Brief :: From the listing, collect all lines containing the word "dialog".

Task inputs ::
BEGIN

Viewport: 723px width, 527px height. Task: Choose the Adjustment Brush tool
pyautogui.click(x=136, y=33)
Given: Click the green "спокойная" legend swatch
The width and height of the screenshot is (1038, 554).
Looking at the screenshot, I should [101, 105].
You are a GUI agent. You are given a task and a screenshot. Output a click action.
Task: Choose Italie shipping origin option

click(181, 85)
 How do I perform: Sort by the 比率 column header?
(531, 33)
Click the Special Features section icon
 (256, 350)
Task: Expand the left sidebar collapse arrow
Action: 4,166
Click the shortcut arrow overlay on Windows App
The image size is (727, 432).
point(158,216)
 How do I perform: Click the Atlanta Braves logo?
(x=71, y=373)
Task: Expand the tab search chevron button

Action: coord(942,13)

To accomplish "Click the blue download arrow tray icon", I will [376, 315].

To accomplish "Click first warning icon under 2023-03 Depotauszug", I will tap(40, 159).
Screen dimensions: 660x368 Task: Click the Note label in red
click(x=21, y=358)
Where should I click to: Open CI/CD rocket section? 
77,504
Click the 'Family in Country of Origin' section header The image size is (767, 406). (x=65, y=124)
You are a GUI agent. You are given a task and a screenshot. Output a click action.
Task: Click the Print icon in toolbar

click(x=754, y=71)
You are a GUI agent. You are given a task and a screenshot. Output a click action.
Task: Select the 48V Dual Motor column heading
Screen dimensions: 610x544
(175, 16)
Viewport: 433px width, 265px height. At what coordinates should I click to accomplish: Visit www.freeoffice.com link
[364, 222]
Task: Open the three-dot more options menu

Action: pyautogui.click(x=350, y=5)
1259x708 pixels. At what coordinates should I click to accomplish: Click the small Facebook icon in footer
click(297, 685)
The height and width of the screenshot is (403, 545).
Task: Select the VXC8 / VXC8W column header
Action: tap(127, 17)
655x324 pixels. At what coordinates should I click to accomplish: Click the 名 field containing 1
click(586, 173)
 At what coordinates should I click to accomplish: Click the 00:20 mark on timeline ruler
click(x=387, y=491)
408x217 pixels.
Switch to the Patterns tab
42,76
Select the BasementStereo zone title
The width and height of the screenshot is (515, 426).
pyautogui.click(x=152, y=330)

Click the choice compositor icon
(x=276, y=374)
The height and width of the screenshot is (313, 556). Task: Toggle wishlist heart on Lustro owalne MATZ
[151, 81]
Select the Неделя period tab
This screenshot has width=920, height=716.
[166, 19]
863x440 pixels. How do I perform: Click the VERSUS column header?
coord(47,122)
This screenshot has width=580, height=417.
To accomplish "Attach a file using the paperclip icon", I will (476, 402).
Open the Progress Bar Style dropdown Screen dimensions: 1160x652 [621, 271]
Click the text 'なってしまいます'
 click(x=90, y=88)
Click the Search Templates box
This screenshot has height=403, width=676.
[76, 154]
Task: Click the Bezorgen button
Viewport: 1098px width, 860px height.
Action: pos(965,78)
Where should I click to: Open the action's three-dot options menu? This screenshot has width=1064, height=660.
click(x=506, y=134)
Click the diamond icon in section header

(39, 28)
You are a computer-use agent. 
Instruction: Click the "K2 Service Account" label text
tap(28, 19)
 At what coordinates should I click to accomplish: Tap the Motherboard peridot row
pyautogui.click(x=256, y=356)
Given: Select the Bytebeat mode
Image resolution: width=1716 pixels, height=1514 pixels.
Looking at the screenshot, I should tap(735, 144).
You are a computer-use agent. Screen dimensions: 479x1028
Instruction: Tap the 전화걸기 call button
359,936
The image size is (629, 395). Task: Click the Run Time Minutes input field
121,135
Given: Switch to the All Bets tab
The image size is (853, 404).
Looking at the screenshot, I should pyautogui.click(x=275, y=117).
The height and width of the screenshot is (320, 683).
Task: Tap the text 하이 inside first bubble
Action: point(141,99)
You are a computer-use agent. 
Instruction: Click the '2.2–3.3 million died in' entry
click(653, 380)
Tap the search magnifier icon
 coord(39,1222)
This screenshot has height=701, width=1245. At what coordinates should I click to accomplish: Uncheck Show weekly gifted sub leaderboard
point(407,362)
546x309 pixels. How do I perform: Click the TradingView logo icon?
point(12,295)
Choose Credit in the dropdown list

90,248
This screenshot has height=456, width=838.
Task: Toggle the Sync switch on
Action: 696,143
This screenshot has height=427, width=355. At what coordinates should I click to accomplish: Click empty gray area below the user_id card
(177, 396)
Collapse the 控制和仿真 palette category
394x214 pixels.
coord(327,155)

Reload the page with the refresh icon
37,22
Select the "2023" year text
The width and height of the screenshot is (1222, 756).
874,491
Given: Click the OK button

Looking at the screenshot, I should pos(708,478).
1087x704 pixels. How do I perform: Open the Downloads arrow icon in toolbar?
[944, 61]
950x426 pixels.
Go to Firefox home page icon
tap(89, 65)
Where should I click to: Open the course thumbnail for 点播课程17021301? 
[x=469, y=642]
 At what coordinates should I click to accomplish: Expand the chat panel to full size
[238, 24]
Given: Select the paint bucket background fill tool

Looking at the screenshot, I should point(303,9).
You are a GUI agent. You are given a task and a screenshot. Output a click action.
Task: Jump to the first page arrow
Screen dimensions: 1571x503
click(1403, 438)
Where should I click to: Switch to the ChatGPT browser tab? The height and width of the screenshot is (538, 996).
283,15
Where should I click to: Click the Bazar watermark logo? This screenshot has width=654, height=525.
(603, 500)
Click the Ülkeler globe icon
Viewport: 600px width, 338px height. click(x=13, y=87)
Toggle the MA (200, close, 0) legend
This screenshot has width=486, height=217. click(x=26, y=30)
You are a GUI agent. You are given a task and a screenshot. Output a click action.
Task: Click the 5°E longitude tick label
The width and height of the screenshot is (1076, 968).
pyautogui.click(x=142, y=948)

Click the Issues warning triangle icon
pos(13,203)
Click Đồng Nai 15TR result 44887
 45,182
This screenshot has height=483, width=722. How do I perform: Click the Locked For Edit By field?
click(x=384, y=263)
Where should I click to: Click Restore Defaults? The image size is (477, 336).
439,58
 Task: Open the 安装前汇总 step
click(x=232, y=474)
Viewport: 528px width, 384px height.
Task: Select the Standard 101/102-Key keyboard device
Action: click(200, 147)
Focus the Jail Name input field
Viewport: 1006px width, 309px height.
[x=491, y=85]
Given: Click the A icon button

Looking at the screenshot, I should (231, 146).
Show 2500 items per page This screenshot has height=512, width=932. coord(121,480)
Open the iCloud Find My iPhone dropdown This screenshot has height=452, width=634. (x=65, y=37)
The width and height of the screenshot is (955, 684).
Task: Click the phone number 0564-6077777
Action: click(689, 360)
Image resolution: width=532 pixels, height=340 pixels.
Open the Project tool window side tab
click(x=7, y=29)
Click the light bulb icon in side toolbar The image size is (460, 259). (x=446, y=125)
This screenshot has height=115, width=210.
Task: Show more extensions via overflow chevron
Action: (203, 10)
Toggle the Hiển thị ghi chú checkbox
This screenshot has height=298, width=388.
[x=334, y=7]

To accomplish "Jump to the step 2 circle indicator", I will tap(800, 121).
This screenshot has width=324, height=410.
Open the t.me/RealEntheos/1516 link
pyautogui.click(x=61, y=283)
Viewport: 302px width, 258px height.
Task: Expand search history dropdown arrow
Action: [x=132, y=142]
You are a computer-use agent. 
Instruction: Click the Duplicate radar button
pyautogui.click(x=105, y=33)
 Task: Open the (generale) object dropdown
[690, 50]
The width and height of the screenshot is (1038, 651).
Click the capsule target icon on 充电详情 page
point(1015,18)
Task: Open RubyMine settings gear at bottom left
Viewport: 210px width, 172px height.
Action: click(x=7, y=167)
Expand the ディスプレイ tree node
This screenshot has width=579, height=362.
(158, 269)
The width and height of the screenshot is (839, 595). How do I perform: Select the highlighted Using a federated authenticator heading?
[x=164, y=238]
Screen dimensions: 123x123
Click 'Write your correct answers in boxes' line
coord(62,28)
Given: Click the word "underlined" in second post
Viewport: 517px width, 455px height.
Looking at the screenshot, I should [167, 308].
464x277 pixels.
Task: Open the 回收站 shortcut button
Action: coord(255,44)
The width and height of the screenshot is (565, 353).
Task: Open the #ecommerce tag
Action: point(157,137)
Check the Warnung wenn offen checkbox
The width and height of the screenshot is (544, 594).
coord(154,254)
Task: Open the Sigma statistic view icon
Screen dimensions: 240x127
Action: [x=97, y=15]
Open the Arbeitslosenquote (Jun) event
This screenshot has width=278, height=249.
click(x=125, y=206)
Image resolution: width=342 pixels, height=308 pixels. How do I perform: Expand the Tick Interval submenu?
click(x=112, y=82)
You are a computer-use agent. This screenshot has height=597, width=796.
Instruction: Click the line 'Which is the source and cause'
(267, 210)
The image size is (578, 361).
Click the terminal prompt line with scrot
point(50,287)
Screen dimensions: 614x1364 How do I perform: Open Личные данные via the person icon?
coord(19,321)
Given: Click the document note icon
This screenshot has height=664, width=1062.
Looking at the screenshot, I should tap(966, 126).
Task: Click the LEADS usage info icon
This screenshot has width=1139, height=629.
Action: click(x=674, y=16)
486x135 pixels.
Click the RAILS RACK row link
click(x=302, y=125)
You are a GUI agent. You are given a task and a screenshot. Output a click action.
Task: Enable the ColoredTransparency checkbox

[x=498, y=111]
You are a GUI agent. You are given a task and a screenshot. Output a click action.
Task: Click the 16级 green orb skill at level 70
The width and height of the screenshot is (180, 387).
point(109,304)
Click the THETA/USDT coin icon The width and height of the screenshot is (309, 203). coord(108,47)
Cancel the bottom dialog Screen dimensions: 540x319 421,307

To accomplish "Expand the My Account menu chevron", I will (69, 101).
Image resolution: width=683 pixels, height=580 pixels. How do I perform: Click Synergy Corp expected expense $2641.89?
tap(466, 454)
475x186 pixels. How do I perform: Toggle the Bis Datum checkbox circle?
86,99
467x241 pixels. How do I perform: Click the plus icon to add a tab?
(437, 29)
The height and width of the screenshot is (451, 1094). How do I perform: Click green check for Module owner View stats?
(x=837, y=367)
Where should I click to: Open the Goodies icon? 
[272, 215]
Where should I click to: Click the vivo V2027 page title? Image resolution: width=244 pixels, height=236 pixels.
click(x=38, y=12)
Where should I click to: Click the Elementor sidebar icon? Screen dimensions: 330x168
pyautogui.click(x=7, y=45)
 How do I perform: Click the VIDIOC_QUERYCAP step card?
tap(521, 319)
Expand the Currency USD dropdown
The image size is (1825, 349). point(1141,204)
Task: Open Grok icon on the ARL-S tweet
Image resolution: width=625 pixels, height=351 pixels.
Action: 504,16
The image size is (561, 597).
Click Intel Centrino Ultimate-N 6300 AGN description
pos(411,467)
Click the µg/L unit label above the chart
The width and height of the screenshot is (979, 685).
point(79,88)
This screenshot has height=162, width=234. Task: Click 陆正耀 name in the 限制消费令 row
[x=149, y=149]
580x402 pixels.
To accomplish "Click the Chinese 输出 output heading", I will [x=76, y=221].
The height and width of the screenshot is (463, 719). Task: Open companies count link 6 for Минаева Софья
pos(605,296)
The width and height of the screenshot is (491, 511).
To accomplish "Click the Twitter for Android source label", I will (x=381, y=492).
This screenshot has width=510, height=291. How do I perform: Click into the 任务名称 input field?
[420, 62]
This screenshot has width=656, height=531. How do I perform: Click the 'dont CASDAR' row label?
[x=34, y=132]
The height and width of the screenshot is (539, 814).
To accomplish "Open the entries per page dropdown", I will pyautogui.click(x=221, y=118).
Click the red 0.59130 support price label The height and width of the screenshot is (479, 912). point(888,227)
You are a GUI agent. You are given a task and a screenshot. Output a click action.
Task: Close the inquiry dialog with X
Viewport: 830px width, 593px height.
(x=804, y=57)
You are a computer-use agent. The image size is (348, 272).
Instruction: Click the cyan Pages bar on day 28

END

Answer below ::
Cancel the bottom dialog Screen dimensions: 540x319 421,307
Task: Close the inquiry dialog with X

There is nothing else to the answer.